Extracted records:
* * *

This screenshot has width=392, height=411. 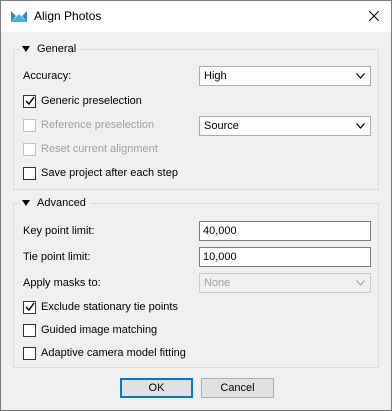 What do you see at coordinates (285, 257) in the screenshot?
I see `tie-point-limit-input: 10,000` at bounding box center [285, 257].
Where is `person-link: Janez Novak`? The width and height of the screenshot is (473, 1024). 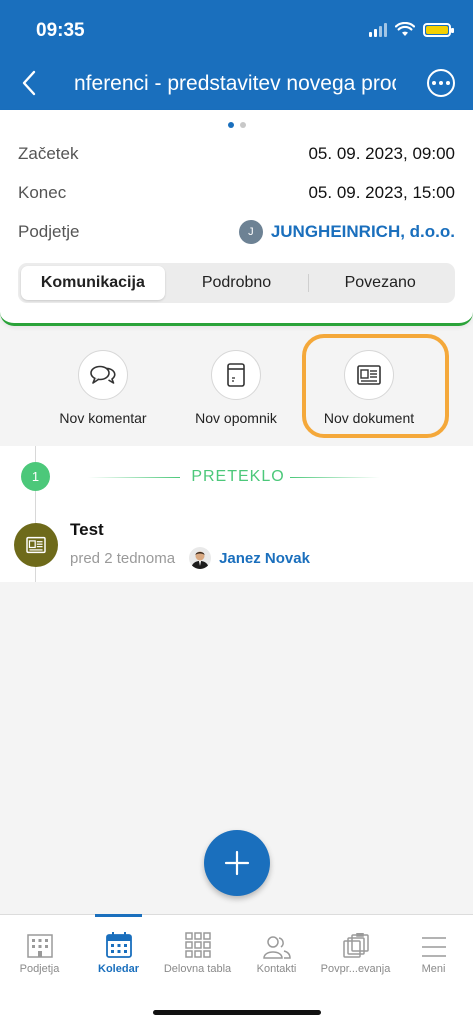
person-link: Janez Novak is located at coordinates (264, 558).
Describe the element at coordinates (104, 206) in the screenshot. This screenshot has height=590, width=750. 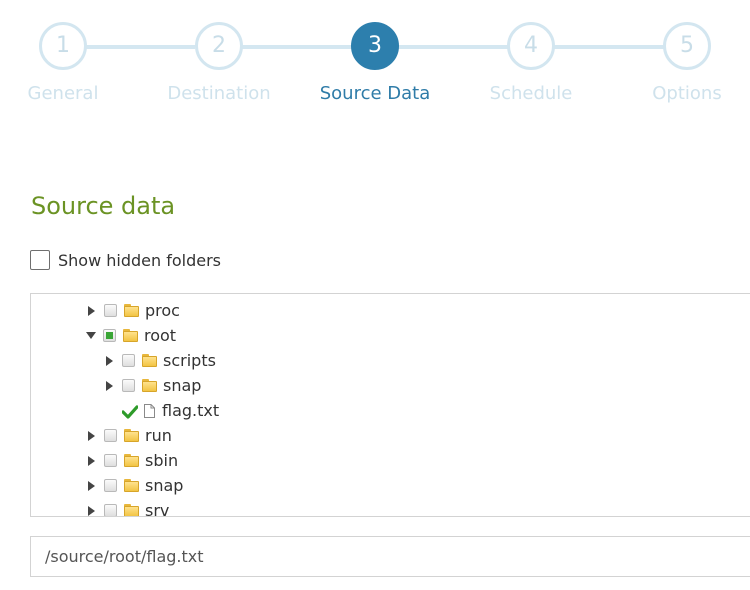
I see `section-title: Source data` at that location.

* * *

**Goal of the exercise**
Reproduce the records verbatim, from the line containing "is (473, 1024)." through the end of the records, and omit the pictures.

**The completed task**
Where is `person-link: Janez Novak`? The width and height of the screenshot is (473, 1024). 
person-link: Janez Novak is located at coordinates (264, 558).
Describe the element at coordinates (104, 206) in the screenshot. This screenshot has height=590, width=750. 
I see `section-title: Source data` at that location.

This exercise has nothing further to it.